WRITTEN PROBLEM — Extract every line in the records below that contains the word "icon".

SOURCE MATERIAL —
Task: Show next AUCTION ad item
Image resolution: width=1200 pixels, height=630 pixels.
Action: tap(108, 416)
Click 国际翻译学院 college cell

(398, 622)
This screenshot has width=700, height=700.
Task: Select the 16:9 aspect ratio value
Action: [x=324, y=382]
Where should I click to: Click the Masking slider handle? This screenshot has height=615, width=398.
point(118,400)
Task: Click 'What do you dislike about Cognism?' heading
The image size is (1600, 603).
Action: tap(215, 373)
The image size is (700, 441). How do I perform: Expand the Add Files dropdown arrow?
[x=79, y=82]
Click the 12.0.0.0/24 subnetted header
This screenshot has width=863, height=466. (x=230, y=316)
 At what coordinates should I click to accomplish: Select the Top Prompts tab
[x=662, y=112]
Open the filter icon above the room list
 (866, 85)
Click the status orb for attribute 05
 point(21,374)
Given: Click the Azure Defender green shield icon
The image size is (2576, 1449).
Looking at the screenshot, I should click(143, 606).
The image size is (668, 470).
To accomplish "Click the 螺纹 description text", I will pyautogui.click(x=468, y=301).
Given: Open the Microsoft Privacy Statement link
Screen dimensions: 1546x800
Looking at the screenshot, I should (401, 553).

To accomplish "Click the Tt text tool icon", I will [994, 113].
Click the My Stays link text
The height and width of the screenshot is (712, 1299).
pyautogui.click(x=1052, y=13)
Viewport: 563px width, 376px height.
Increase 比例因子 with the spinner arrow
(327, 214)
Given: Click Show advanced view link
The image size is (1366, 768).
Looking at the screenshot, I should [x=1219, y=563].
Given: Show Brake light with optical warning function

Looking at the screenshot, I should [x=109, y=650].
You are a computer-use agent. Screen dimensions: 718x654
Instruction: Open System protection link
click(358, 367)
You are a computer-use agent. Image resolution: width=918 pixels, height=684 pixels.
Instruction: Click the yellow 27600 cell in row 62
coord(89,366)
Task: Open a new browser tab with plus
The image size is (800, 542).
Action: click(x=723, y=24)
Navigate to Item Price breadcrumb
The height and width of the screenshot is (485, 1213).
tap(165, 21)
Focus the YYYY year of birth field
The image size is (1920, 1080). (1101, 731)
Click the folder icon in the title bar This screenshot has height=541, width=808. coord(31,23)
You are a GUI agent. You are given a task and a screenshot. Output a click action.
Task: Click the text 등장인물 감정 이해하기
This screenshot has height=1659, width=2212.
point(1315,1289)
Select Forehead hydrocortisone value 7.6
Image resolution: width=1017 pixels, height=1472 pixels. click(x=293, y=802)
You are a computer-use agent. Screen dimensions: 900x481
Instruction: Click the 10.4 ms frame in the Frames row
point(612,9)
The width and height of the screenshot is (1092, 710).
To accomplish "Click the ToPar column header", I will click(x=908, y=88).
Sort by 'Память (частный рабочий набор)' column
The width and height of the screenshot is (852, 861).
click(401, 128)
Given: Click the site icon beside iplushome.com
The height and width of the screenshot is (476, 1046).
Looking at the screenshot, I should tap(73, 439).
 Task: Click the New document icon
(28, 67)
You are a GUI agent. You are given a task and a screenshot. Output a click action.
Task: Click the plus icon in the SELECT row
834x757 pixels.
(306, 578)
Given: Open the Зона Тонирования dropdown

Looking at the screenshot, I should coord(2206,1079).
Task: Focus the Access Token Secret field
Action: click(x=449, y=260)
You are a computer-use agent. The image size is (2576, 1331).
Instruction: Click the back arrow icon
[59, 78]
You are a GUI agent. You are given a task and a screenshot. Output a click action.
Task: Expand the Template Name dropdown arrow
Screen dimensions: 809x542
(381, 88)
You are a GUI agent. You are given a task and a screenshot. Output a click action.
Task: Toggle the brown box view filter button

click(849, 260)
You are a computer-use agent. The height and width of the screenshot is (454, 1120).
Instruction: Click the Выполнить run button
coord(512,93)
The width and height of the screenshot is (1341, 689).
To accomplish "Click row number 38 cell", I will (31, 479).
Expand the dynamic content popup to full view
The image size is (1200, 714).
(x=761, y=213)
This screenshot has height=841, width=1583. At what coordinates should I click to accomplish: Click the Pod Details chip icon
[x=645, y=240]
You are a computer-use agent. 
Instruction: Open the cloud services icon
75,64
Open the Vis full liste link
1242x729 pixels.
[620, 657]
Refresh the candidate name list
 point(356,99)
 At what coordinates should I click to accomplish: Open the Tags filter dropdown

ANSWER —
Open the filter icon above the room list
Given: Click the Azure Defender green shield icon
To accomplish "Click the Tt text tool icon", I will [994, 113].
Click the folder icon in the title bar This screenshot has height=541, width=808. coord(31,23)
Given: Click the site icon beside iplushome.com
 Task: Click the New document icon
Task: Click the plus icon in the SELECT row
Instruction: Click the back arrow icon
This screenshot has height=841, width=1583. At what coordinates should I click to accomplish: Click the Pod Details chip icon
Instruction: Open the cloud services icon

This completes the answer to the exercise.